View from the nave into the central apse

architecture

The basic plan of the church is in the form of a dew-cross with three angular apses at the east end, which are separated from each other , a plan that is in the Byzantine tradition. A similar floor plan was chosen in the church of San Juan de Baños in Baños de Cerrato ( province of Palencia ).
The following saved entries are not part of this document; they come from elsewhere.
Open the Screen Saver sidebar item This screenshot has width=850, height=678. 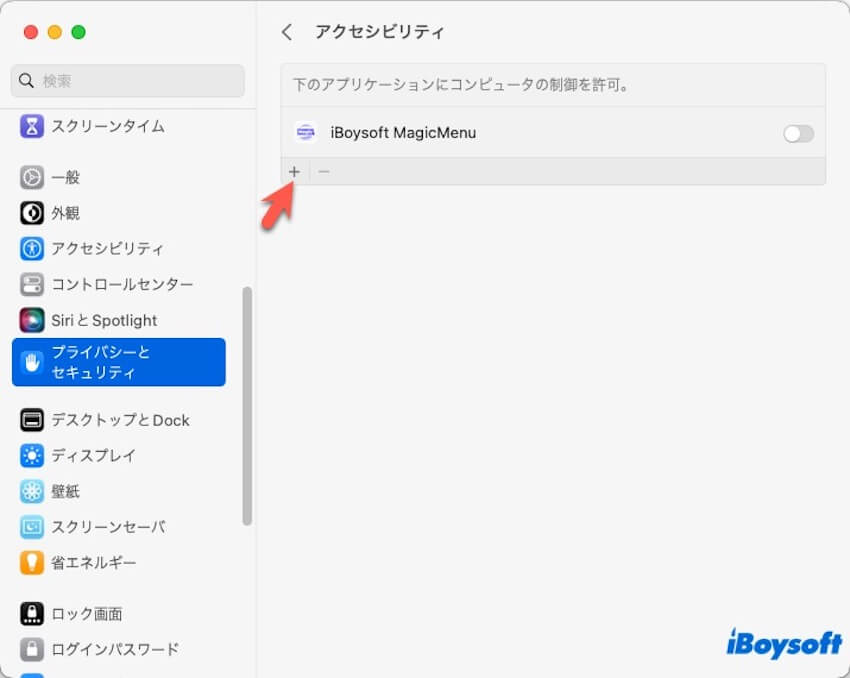(x=108, y=527)
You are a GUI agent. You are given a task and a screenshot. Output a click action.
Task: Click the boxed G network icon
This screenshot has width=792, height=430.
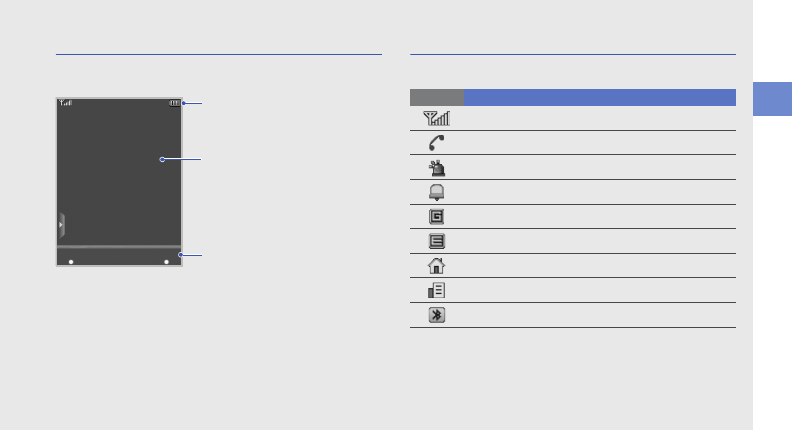pyautogui.click(x=437, y=216)
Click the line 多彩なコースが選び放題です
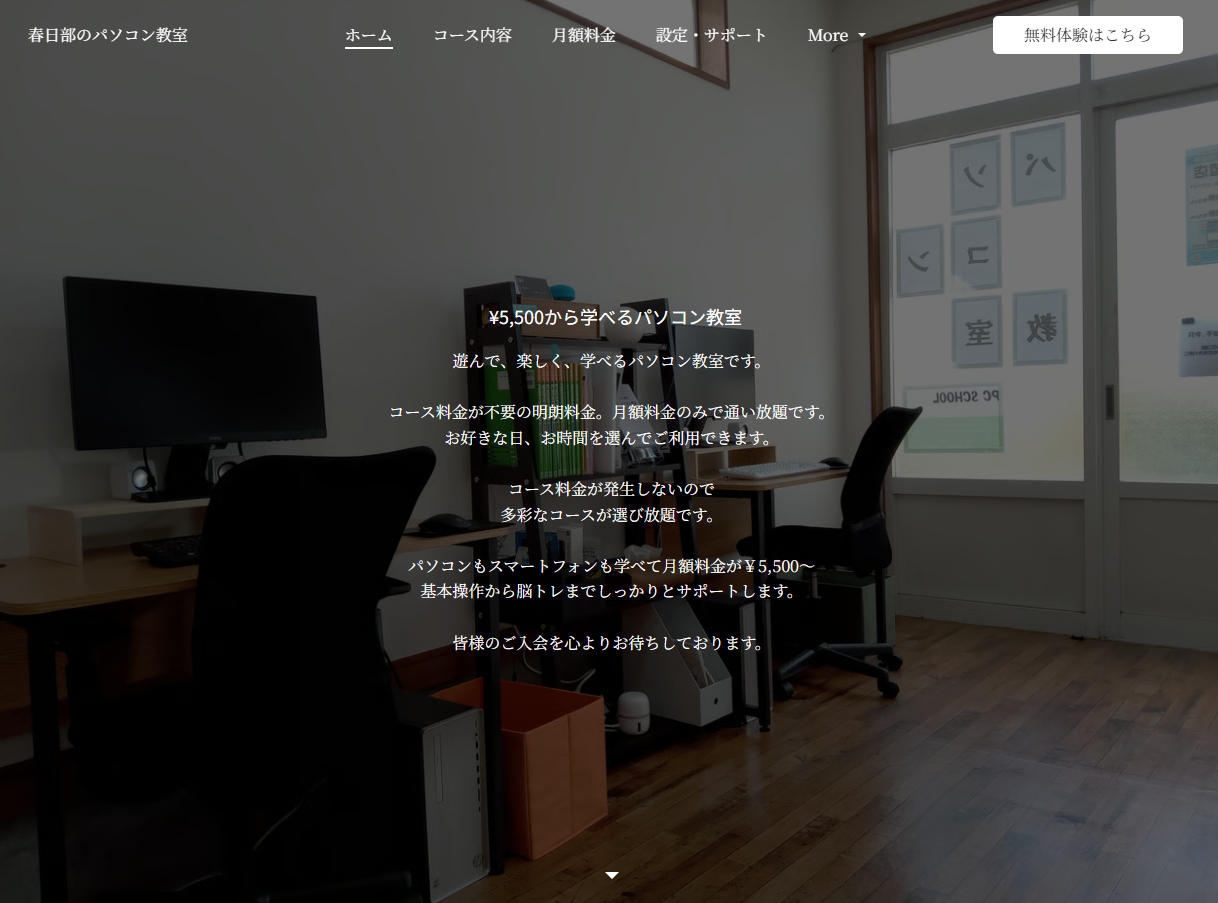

On the barrel-vaulted transept three small towers with wooden roofs rise; they are carried by horseshoe arches . There is a choir bay between the transept and the narrow nave . Since its renovation in the 14th or 15th century, the nave has been covered by a wooden gable roof resting on candle arches .

symbolism

The three spatially separated apses of the church with their also separate roofs have given rise to considerations, according to which the beliefs of the Visigoths adhering to Arianism , according to which the Trinity consists of three independent persons, are reflected in them . It can be countered, however, that the Visigoth king Rekkared I converted to Catholicism through his baptism in 587. In the years 603–610, the Visigothic ruler Witterich temporarily renewed Arianism in his empire, which then largely went under in the Visigothic empire .

See also

literature

  • Jaime Cobreros: Guía del Prerománico en España. Madrid 2006, pp. 230-233.
  • Oxford Archaeological Guides: SPAIN. 1998, p. 244.

Web links

Commons : Santa Lucía del Trampal  - Collection of images, videos and audio files

Coordinates: 39 ° 9 ′ 10.1 ″  N , 6 ° 13 ′ 21.5 ″  W.